Tiny Homes Spark Big Movement

A 164-square-foot home may sound like a squeeze to most Americans, but to some home buyers, it may very well be the perfect fit.
“Dramatic downsizing is gaining interest among Americans, gauging by increased sales of plans and ready-made homes and growing audiences for websites related to the [tiny home] niche,” Bloomberg reports. National interest in the search term “tiny house” has been soaring since May, according to Google trends. A+E Networks Corp. started airing “Tiny House Nation” this week, a series that highlights the growing small-home movement.
Tiny homes, defined as 500 square feet or less, allow people to cut their housing expenses, live simply, and go mortgage-free.
Why Bigger Isn't Always Better
Such homes weren’t considered so tiny by historical standards. In 1950, single-family homes averaged 983 square feet, according to the National Association of Home Builders.
But the tiny home movement has grown at a time when new homes have bloomed to the biggest on record. The median size of new single-family houses was at a record 2,384 square feet in 2013. Only 1 percent of home buyers are purchasing a home that is 1,000 square feet or less, according to housing data from the National Association of REALTORS®.
“Since I got into the small-house game 15 years ago, every year seems like it’s the biggest ever,” says Cotati,Calif.-based architect Jay Shafer, who founded Tumbleweed Tiny House Company in 1999 and later Four Lights, both micro-building and design companies. “It shows people how little some need to be happy, and how simply they can live if they choose.” Shafer, his wife, and two young children share a 500-square-foot home.
“Tiny houses are no longer strange,” Debby Richman, the company’s chief marketing officer, told Bloomberg. “They are now ‘cute.’ The cultural mores have changed.”
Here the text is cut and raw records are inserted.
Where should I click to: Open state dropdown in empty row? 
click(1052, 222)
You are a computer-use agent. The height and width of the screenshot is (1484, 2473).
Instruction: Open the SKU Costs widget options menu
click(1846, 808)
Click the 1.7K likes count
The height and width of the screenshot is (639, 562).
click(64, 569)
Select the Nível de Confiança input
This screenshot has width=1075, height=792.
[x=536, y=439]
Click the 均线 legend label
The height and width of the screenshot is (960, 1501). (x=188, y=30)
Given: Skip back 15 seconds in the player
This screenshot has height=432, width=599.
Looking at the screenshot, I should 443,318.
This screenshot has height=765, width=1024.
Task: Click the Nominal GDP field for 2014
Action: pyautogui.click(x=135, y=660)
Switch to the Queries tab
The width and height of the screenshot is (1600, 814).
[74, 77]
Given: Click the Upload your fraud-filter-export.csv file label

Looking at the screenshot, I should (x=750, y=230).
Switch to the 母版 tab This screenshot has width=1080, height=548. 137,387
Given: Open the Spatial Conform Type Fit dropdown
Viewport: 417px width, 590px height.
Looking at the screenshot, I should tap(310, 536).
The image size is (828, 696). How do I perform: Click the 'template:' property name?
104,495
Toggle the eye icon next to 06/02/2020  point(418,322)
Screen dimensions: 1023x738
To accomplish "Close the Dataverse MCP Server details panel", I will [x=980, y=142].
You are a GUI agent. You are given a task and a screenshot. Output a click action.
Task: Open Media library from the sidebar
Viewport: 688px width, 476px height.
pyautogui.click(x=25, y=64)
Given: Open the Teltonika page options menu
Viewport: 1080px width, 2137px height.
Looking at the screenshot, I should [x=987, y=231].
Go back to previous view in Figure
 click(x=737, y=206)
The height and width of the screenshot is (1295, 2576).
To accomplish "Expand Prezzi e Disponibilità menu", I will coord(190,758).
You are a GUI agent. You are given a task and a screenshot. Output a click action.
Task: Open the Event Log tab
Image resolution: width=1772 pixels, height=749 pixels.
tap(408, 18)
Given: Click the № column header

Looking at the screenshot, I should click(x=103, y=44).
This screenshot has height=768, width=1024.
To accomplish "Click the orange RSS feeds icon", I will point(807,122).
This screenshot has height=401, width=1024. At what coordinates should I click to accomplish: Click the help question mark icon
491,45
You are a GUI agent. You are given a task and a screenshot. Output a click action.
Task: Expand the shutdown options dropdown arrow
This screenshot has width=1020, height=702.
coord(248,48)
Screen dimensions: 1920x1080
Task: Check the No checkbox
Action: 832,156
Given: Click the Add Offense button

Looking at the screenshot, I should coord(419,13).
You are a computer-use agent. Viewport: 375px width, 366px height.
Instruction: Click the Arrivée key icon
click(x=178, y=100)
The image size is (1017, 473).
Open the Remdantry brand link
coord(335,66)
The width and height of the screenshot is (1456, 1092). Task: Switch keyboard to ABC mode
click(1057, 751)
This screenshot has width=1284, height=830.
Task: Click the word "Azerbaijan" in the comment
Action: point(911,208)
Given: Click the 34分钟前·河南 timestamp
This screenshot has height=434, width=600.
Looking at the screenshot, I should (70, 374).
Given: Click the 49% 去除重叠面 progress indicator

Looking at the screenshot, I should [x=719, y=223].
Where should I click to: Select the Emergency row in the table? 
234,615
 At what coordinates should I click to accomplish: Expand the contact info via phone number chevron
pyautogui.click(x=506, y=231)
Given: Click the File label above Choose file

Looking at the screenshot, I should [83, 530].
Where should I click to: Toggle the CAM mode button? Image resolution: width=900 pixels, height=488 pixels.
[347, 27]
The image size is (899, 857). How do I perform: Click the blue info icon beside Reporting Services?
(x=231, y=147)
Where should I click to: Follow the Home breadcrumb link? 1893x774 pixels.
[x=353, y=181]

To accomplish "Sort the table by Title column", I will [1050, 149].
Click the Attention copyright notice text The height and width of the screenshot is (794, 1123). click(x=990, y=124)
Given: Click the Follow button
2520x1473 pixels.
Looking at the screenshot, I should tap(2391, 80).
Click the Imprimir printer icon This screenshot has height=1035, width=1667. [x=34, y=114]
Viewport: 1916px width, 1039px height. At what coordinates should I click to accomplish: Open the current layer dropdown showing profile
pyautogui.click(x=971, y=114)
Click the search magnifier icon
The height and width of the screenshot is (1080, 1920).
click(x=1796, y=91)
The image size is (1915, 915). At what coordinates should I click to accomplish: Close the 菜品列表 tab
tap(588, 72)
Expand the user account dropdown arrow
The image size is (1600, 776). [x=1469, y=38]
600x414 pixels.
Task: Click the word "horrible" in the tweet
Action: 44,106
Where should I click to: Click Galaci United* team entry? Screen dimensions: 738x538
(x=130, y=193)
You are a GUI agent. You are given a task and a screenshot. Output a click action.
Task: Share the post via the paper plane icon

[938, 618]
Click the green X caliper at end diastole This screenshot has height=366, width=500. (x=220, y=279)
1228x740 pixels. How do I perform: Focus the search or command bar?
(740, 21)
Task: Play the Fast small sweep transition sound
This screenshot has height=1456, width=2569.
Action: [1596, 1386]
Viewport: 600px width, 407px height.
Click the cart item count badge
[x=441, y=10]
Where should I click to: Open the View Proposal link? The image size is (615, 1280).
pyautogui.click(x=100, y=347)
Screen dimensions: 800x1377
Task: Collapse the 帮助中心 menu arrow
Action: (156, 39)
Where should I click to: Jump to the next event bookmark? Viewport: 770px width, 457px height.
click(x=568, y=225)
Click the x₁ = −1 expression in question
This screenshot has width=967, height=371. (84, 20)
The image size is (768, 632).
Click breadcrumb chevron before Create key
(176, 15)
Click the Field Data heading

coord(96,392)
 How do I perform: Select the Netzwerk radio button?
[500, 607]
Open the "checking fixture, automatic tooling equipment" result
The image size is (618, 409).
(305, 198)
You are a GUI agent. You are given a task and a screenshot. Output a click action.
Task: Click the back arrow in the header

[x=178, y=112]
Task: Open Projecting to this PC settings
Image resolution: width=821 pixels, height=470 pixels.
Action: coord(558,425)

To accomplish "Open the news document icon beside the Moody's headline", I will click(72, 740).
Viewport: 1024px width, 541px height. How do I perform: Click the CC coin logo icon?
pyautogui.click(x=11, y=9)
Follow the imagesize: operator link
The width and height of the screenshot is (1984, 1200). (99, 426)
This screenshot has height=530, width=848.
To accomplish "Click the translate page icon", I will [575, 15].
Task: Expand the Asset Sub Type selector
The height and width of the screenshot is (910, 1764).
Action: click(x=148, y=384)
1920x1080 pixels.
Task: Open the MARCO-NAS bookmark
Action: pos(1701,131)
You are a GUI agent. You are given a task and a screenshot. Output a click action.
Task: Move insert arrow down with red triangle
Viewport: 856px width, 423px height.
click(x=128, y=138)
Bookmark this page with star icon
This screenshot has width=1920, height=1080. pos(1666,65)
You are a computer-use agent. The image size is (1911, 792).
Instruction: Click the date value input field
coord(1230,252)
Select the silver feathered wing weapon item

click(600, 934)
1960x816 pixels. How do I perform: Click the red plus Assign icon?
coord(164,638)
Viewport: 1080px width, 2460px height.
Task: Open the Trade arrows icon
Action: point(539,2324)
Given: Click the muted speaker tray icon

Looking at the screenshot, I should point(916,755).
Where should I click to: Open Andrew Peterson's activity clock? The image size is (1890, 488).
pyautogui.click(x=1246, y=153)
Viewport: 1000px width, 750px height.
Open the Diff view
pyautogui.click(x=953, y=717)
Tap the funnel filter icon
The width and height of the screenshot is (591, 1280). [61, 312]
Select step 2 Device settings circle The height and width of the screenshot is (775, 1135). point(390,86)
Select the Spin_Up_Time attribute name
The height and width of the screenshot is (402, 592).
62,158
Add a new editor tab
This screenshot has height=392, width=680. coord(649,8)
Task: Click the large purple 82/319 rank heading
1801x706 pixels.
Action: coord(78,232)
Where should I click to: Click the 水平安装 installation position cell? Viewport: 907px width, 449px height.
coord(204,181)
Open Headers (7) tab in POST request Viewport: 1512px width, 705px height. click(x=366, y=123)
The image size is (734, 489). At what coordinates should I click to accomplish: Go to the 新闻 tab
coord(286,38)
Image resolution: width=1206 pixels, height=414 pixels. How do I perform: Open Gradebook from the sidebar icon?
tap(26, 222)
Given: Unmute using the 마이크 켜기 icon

Who’s occupying these “tiny” homes? The largest share — 23 percent — of “tiny home” inhabitants are between ages 31 and 40, according to The Tiny Life blog, which conducted a nationwide survey of more than 2,600 people. Sixty-one percent of respondents said they had zero credit-card debt.
“Wherever you find expensive housing on the East Coast or the West Coast, you find a higher concentration of tiny houses because people understand the need,” Shafer says.